What innovation means to the finance professional

Despite the huge interest in innovation and the thousands of column inches written in the media every day, innovation is one of those terms that defies precise definition. Rather than attempting to define it, FSN’s 2018 Innovation in the Finance Function research survey invited the global finance community to offer examples of what it thought constituted innovation in the finance function.

The answers were varied and surprising.

Innovation in the eye of the beholder

Over a quarter of the 1,063 survey participants claimed to have initiated some form of innovation in the last three years and described innovation examples in their business. The comments reflected the wide-ranging views of CFOs and senior finance executives at different stages of their journey leading modern finance functions, with the research highlighting that innovation is very much in the “eye of beholder.”

For instance, 35 percent describe quite modest developments as innovation. These are the organizations shackled by legacy systems for whom innovation is limited to tinkering at the edges of their processes and of necessity—making marginal changes in automation and integration rather than wholesale change to completely new systems.

But it’s telling that for 85 percent of CFOs, the most pressing need is for innovation to drive better insights about the business. This reflects the changing nature of the finance function from accounting to strategic leader. Finance sits at the confluence of all the business functions and is best-placed to offer the sort of insight that can give organizations a competitive edge.
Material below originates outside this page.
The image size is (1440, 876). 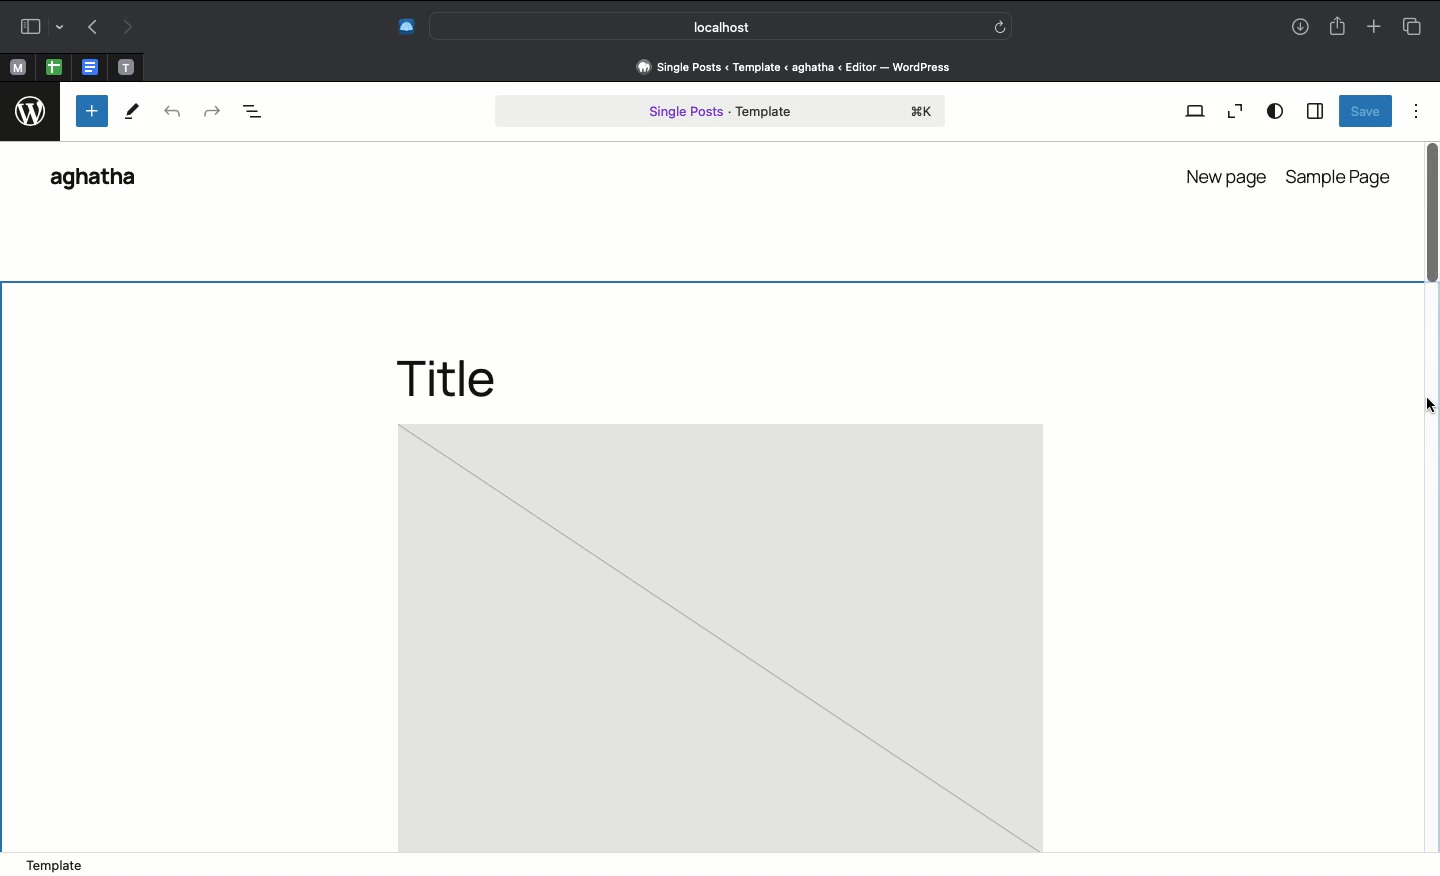 I want to click on Sidebar, so click(x=37, y=27).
Encouragingly, 20 percent of survey respondents gave examples of innovative projects designed to deliver management insight. The implementation of budgeting and planning tools featured prominently, along with business intelligence tools and dashboards. The motivation in the majority of cases was the delivery of better key performance indicators and analytical capability.

Cloud implementation featured more strongly in this category than any other, perhaps because of the greater choice and popularity of cloud-based applications in the corporate performance management space, or the relative ease of implementing management information initiatives in the cloud, compared with, say, ERP in the cloud.

For many organizations, the implementation of cloud-based planning, budgeting, and forecasting (PB&F) solutions offers an opportunity to break free from legacy systems while swiftly demonstrating to the rest of the C-Suite the benefits of innovation, such as improved speed of forecasting and accuracy that can be achieved by migrating to modern PB&F applications in the cloud.

Newer technologies employing machine learning and artificial intelligence capabilities represent the next wave of innovation in the finance function and remain largely experimental at this stage. CFOs who have successfully implemented PB&F processes in the cloud are well-placed to convince the rest of the C-Suite to invest in these exciting innovations.